### [Aim of the exercise]
Can the lines below, from the one that holds "Open help icon in top bar" to the very end, be echoed exactly, with both ends included and no pictures?

:: Material supplied

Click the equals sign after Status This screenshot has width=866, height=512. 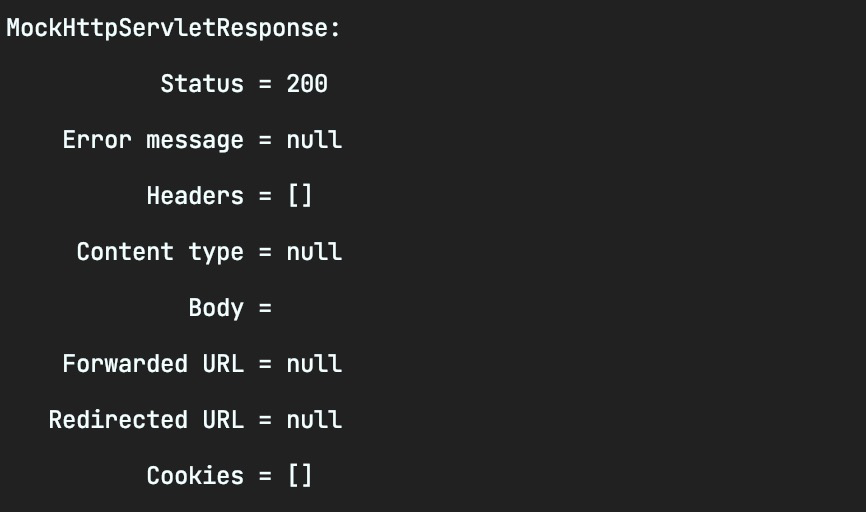point(265,85)
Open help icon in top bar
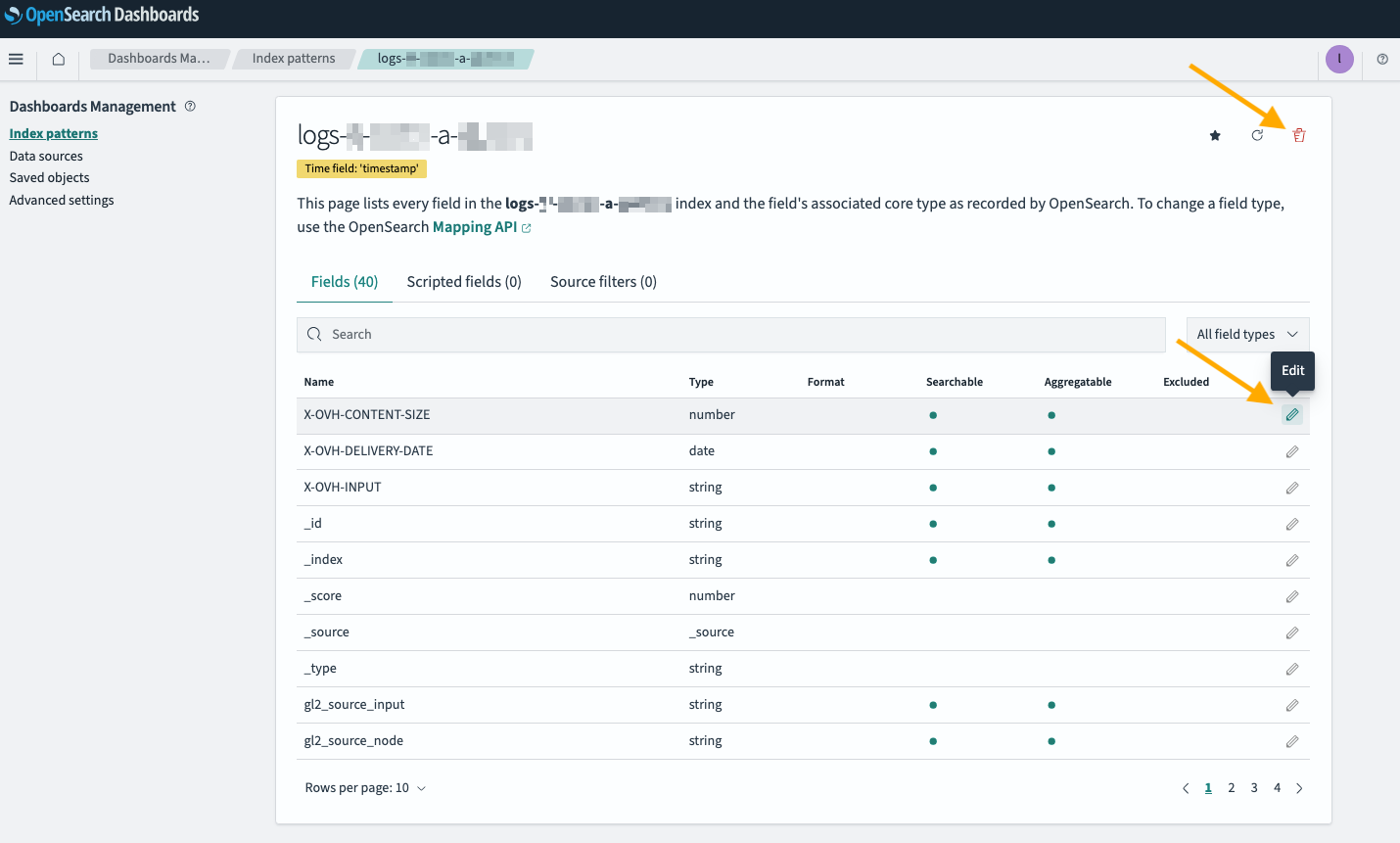Image resolution: width=1400 pixels, height=843 pixels. coord(1382,59)
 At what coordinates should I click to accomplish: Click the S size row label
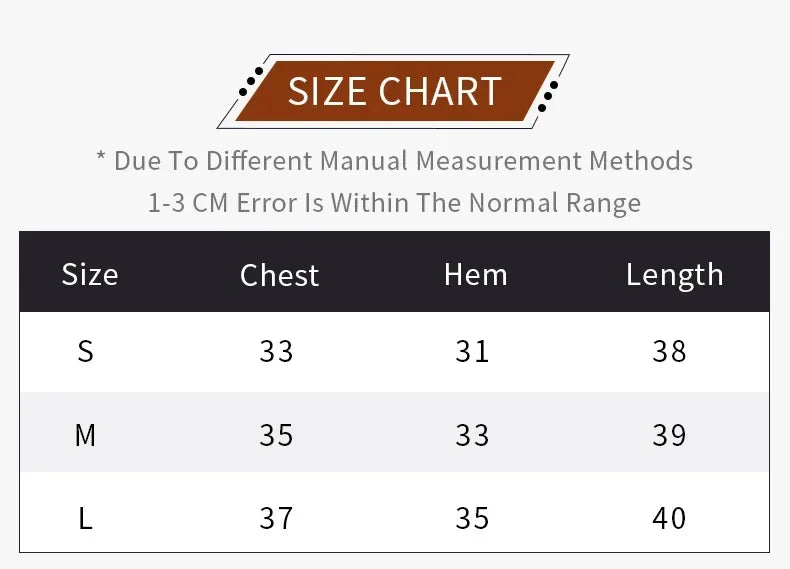[x=86, y=351]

::::

### [Task answer]
Open help icon in top bar
Image resolution: width=1400 pixels, height=843 pixels. coord(1382,59)
 At what coordinates should I click to accomplish: Click the S size row label
[x=86, y=351]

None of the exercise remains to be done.